● **Exercise**: Please reproduce the records exactly, leaving out any pictures.

Data to use START

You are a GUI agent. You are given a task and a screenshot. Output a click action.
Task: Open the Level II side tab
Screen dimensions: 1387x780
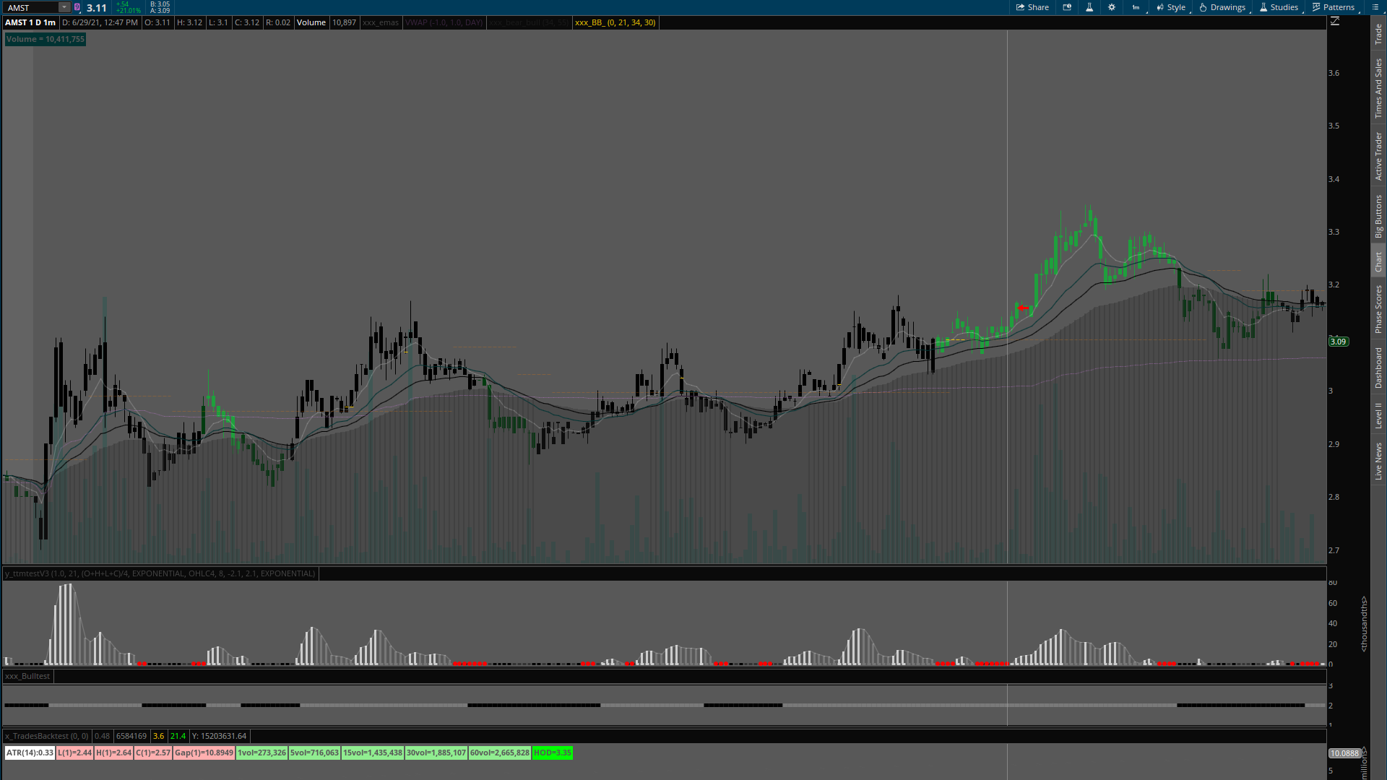1378,415
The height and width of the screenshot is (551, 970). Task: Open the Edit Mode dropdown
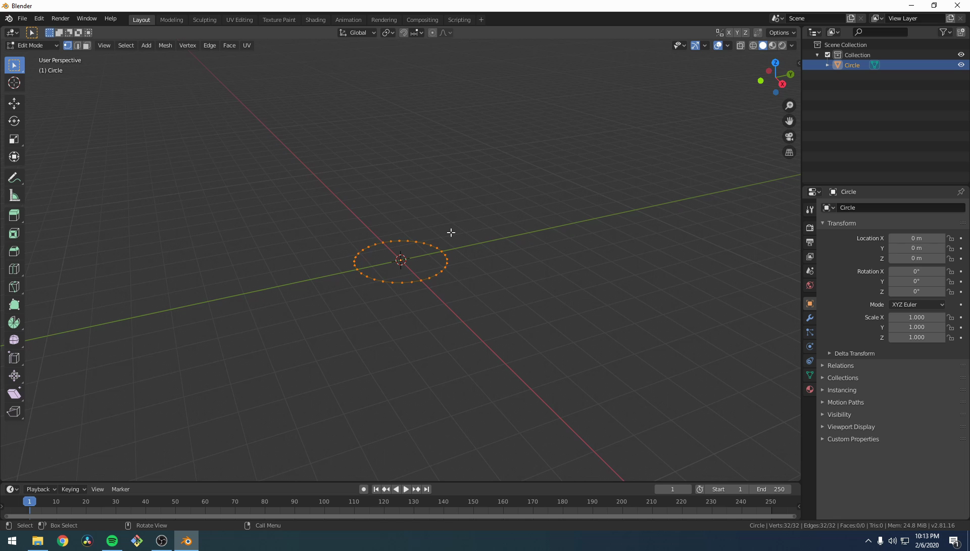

Data to use END

● **Exercise response**:
You are a GUI agent. You are given a task and a screenshot. Output a click action.
Task: Open the Level II side tab
Screen dimensions: 1387x780
1378,415
The height and width of the screenshot is (551, 970). Task: Open the Edit Mode dropdown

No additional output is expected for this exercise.